We start with a simple phrase played on a guitar: kind of lo-fi, kind of echoey. Then we get two of Toral’s home-made deliciously woozy electronic instruments. One of them sounds like a muted trumpet that keeps speeding up and slowing down, and reminds me of Kid Koala’s Drunk Trumpet. The other one is a sad sine wave that puts me in mind a bit of R2D2 running out of batteries and a bit like something deeply familiar that I can put my finger on and I don’t know if that’s real or an illusion. These elements weave around each other for a bit. Then the sound is enriched with a warm, ambient hum. And then we get the first chord progression. And those chord progressions are really what make this. They’re like something out of the most melodramatic torch song, done with complete sincerity, but with a sonic palette which is relentlessly alien to the form. The overall impression is of a gang of robots who are stoned out of their tiny silicon minds auditioning to be Tom Waits’ backing band. (Yes, I know I’m using a lot of similes here. It’s that kind of music.) There are, I gather, quotes from jazz standards from George Gershwin to Duke Ellington, not that I’d know. (Toral uses the phrase ‘post-free-jazz’, and who am I to argue with that?) This is presented as one 47 minute track, though sections with names and timings are listed in the blurb on bandcamp, and there is a recognizable progression. At some times, it sounds like it’s about to cohere; at others, it threatens to drift off into the æther, but just about manages to keep it together.
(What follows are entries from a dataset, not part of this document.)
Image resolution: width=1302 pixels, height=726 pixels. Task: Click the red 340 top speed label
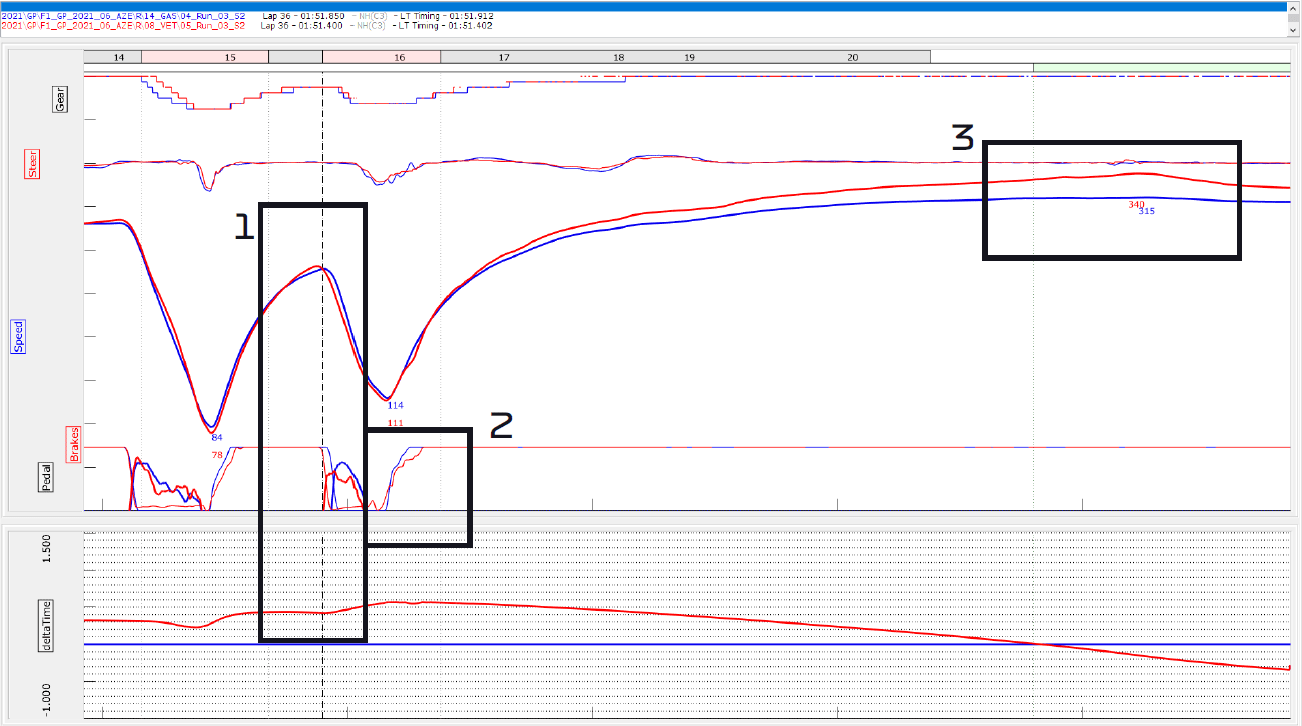click(x=1136, y=204)
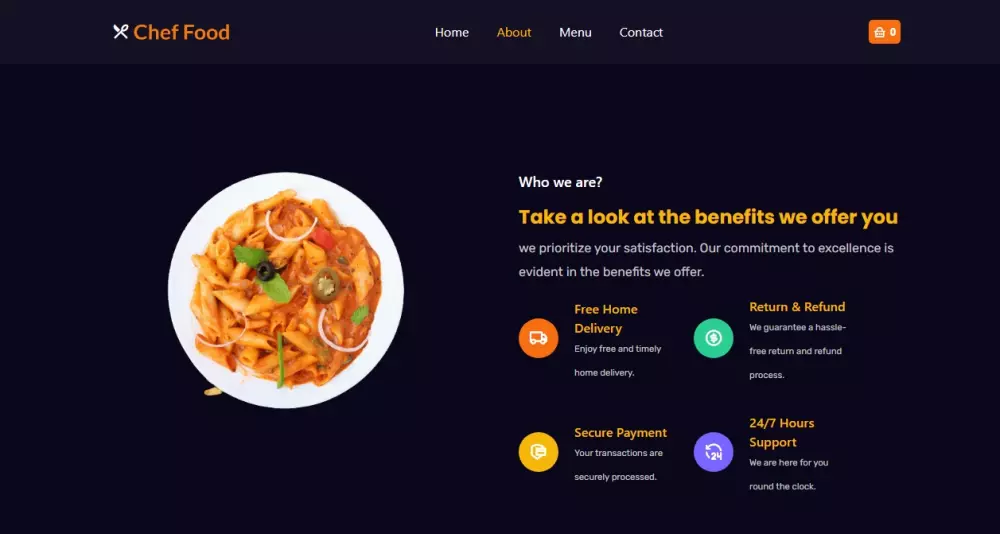Click the Free Home Delivery heading
Viewport: 1000px width, 534px height.
tap(606, 319)
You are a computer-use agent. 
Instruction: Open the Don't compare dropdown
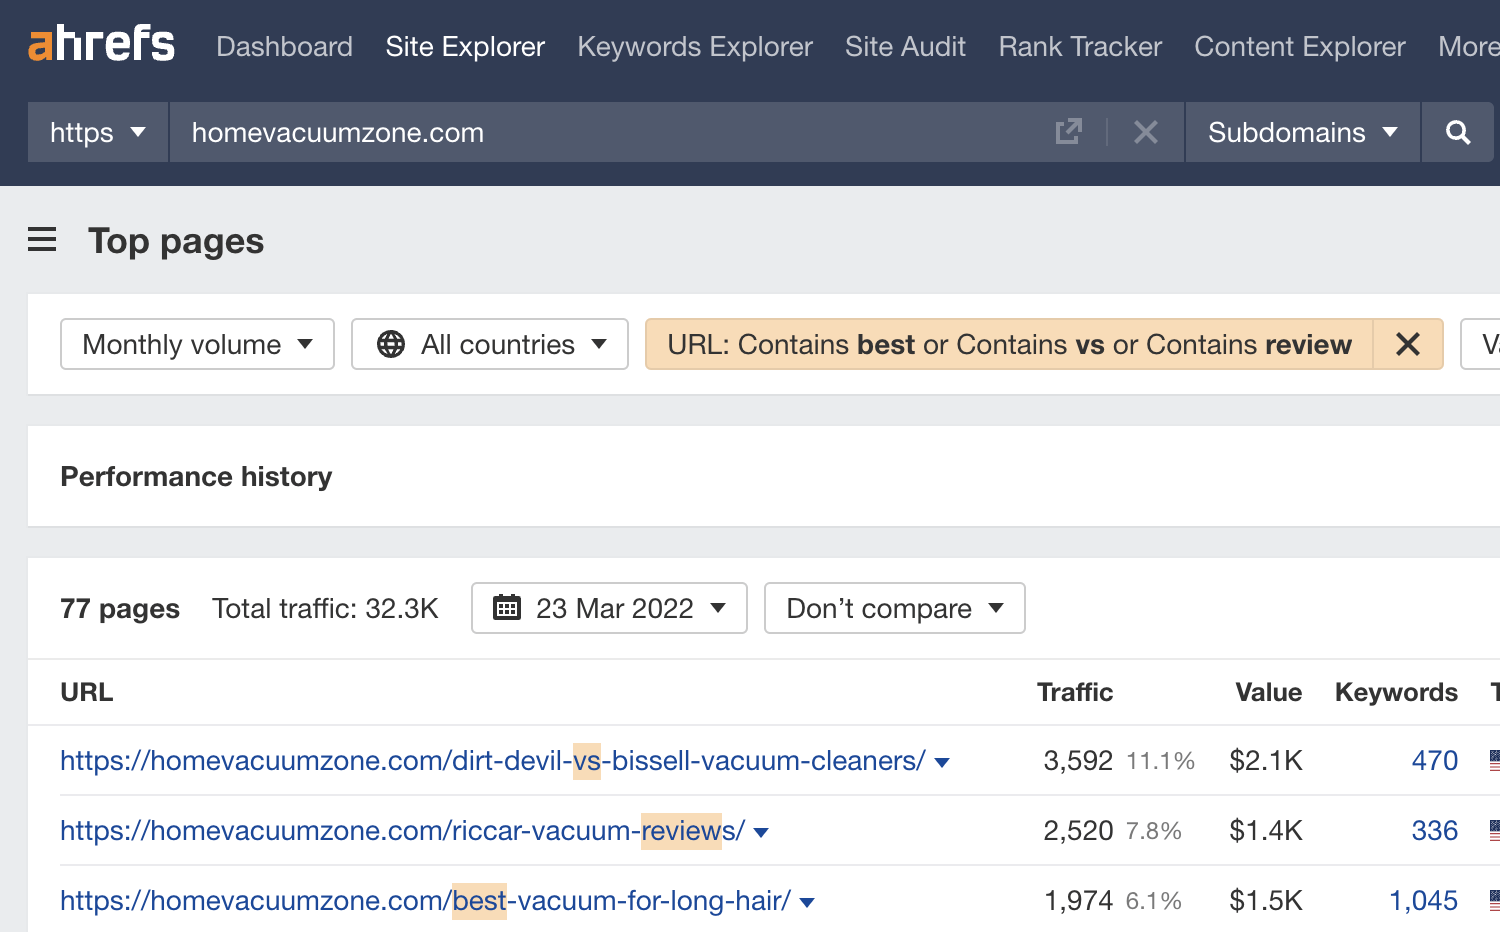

This is a record which is baffling on the surface, but has a very clear logic to what it’s about, and has many passages of genuine beauty. Wonderful stuff.
I bought this from Boomkat. They call it modern classical / ambient.
One reply on “Rafael Toral: Spectral Evolution (digital, Moikai, February 2024)”
[…] Toral’s Spectral Evolution. He calls it “post-free-jazz”. I called it “a gang of robots who are stoned out […]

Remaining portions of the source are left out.